Third, managing the cyber risks associated with the bank’s direct investments is important. These investments often involve high-risk financial assets, and protecting them from cyber threats is essential. ClassicBank must have measures in place to protect its investments from external threats like cyber attacks or data breaches.
A significant portion of the attack surface comes from the bank’s IT networks, employee devices, and identity management systems. As the bank’s digital infrastructure expands alongside its physical branches, the risk of vulnerabilities in these systems grows. Network security, endpoint protection, and identity authentication are therefore central to the bank’s cybersecurity strategy.
Additionally, the risk of insider threats is a critical concern for ClassicBank. Attacks or misuse originating from within the bank, whether intentional or accidental, can pose a severe risk to its operations. Therefore, ClassicBank must implement strong security monitoring systems that can detect both internal and external threats effectively.
2. DigitalBank
DigitalBank’s primary security priority is protecting customer accounts and transactional integrity at scale. Unlike ClassicBank, the risk is not concentrated in a small number of high-value clients, but distributed across a massive user base. Account takeovers, credential stuffing, phishing campaigns, and fraud directly threaten revenue, customer trust, and growth. CTI efforts must therefore focus heavily on monitoring threat actors and techniques targeting consumer-facing financial platforms.
The second major priority is securing the bank’s digital products and APIs. DigitalBank’s growth strategy relies on rapid feature development, frequent integrations with third-party services, and constant iteration of its mobile and web applications. This significantly increases the attack surface. Vulnerabilities in APIs, mobile apps, or partner integrations can be exploited at scale, making application-layer threats and software supply chain risks a critical focus for CTI.
Third, DigitalBank must closely monitor threats related to cloud infrastructure and DevOps pipelines. As the bank scales its user base, it will increasingly depend on cloud-native architectures, CI/CD pipelines, and infrastructure-as-code. Misconfigurations, leaked credentials, and attacks targeting cloud service providers or developer tooling represent systemic risks. CTI must therefore track emerging attack patterns targeting cloud environments and developer ecosystems.

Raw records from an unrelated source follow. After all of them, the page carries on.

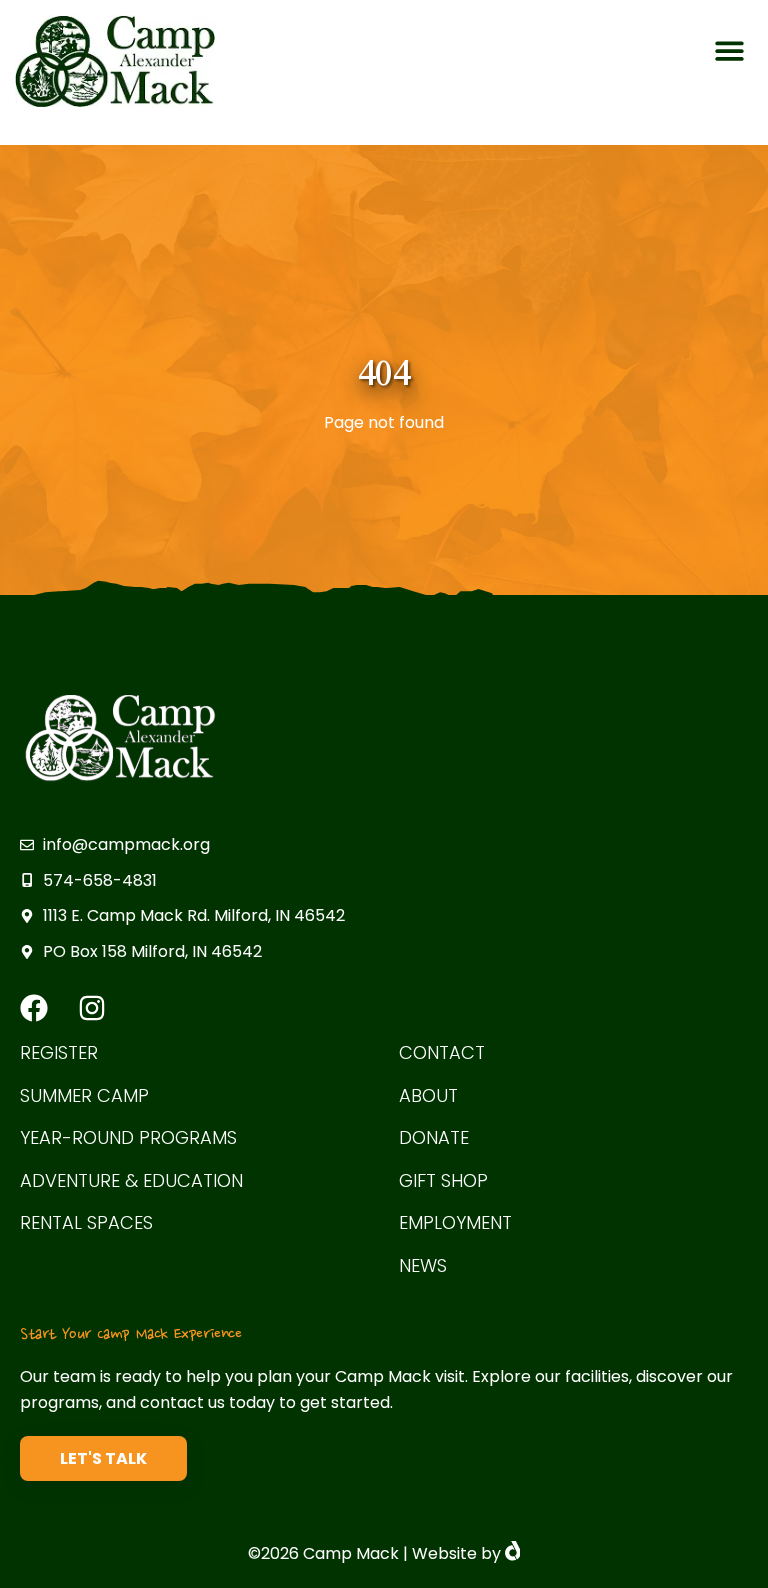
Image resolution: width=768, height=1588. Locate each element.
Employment (455, 1223)
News (423, 1266)
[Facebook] (34, 1008)
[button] (729, 51)
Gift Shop (443, 1181)
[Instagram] (92, 1008)
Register (59, 1053)
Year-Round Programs (128, 1138)
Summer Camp (84, 1096)
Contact (442, 1053)
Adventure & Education (131, 1181)
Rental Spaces (86, 1223)
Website (444, 1553)
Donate (434, 1138)
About (428, 1096)
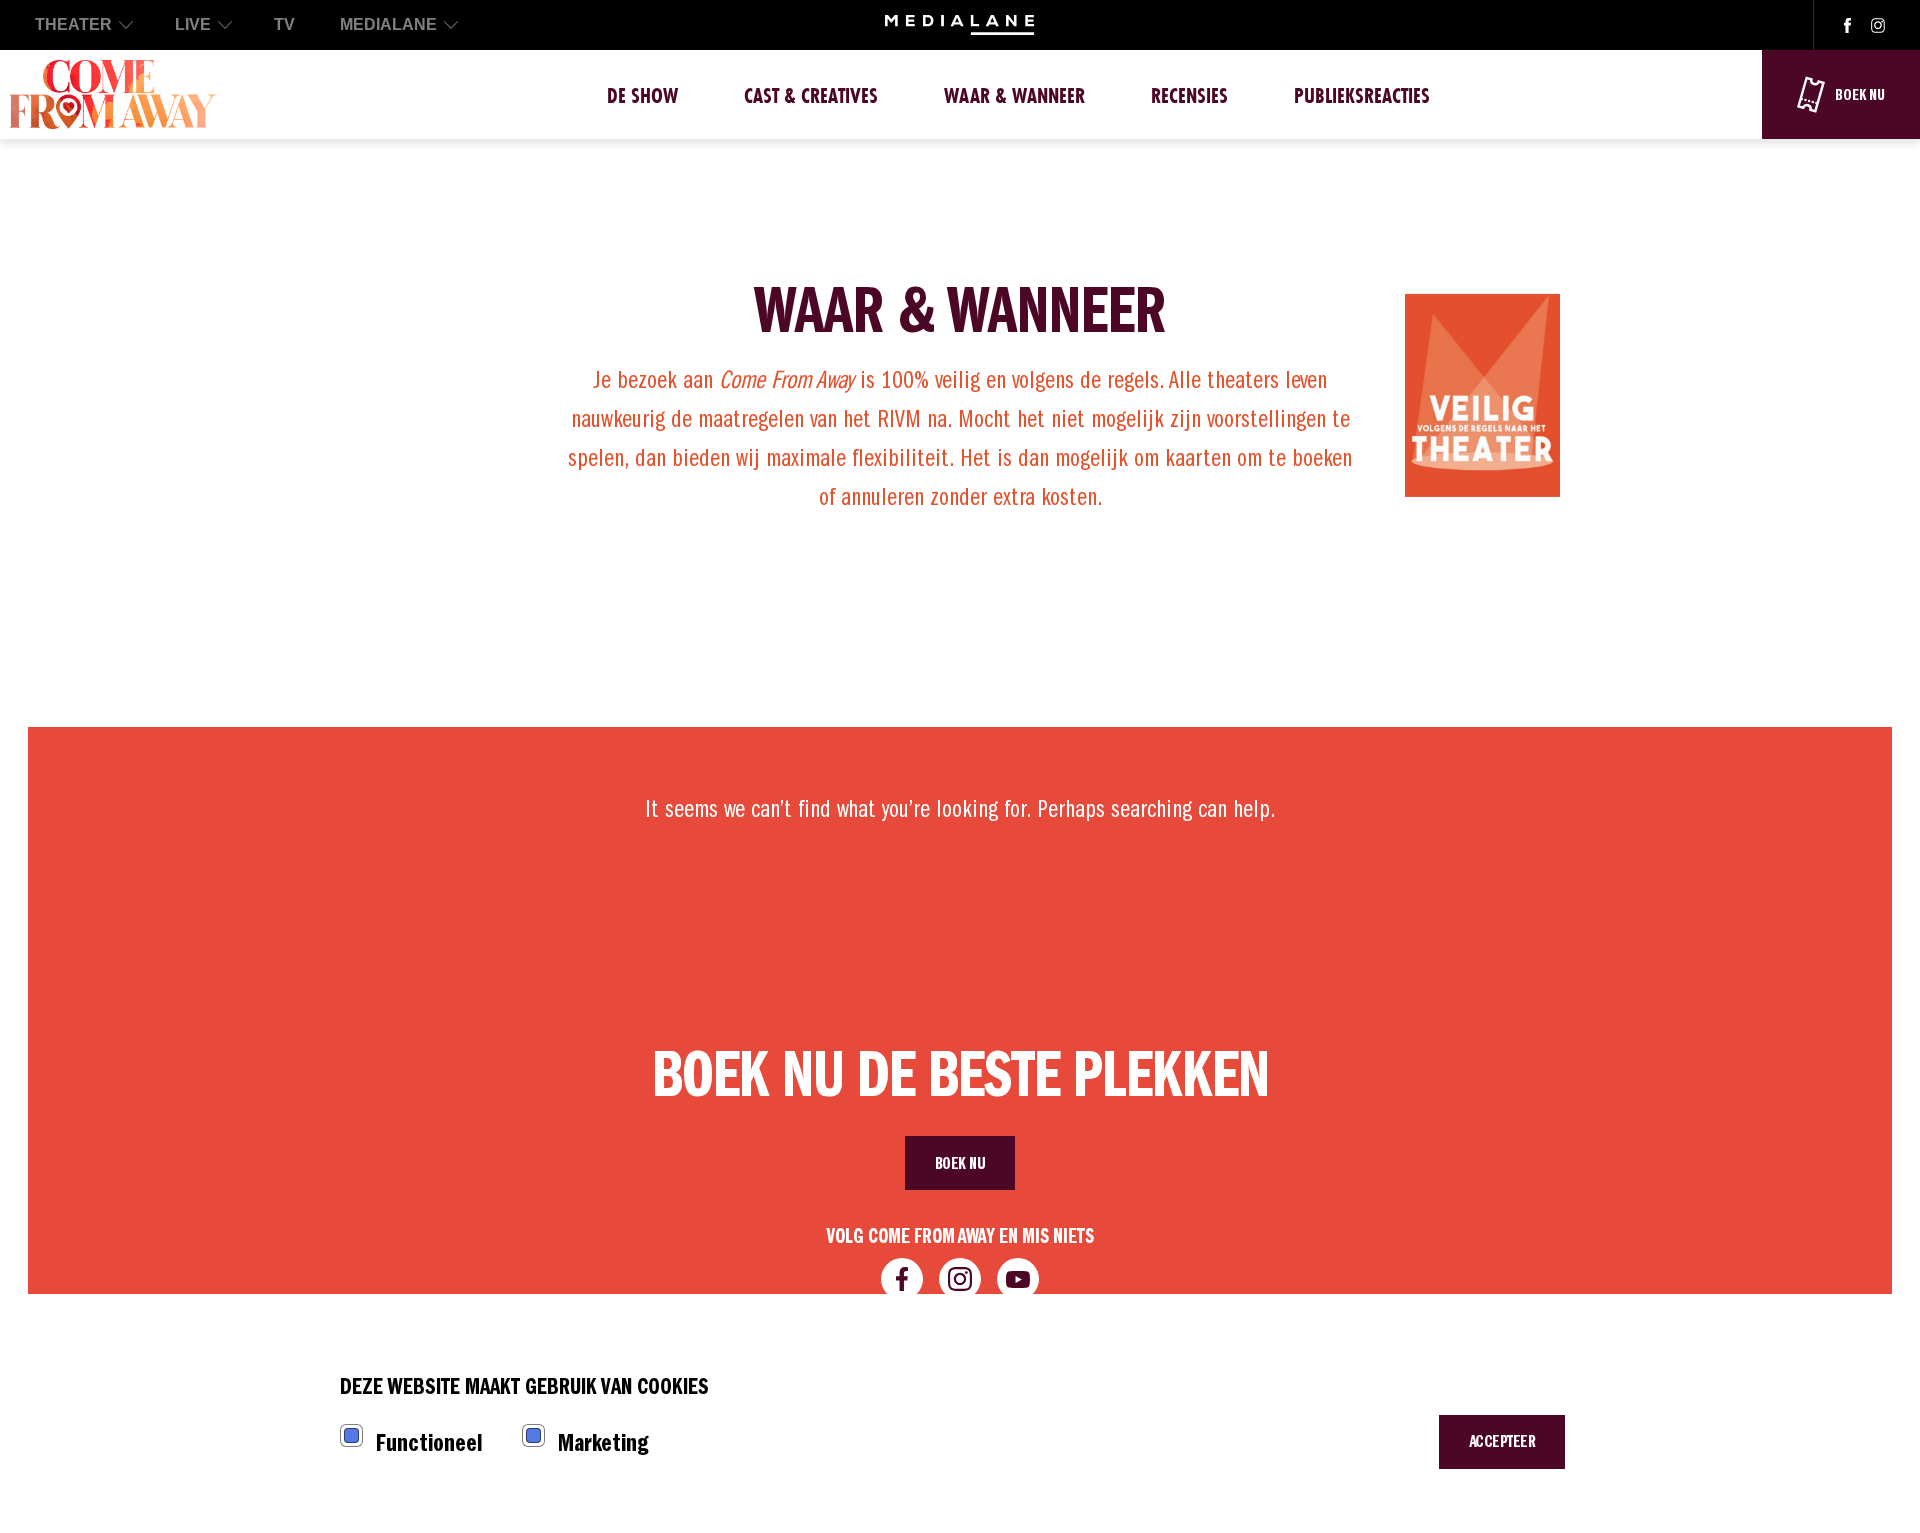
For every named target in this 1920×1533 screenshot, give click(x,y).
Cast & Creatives (811, 95)
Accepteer (1502, 1441)
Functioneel (429, 1443)
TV (284, 24)
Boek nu (960, 1163)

Fraud and abuse also play a central role in DigitalBank’s threat landscape. Because the bank earns revenue from consumer loans and transaction fees, fraud directly impacts profitability. Intelligence related to fraud rings, mule networks, synthetic identities, and emerging social engineering techniques is essential.
Why This Matters for CTI Planning
ClassicBank and DigitalBank operate in the same industry, face many of the same regulatory requirements, and are targeted by overlapping threat actors. Yet their CTI priorities differ radically because their growth strategies, revenue models, and attack surfaces are fundamentally different.
CTI is only effective when it is scoped to real decision-making. Threat landscapes, incident history, and control gaps are useful inputs, but they are incomplete on their own. If CTI priorities are not informed by how the business operates and plans to scale, intelligence efforts will skew reactive and gradually lose relevance.
Anchoring CTI planning to business models and growth strategies helps identify where risk is likely to concentrate next, not just where it has appeared before. This makes prioritization more defensible, resource allocation clearer, and CTI outputs easier to operationalize.
In practice, effective CTI is role-specific, business-aware, and deliberately scoped. Anything else is just reporting.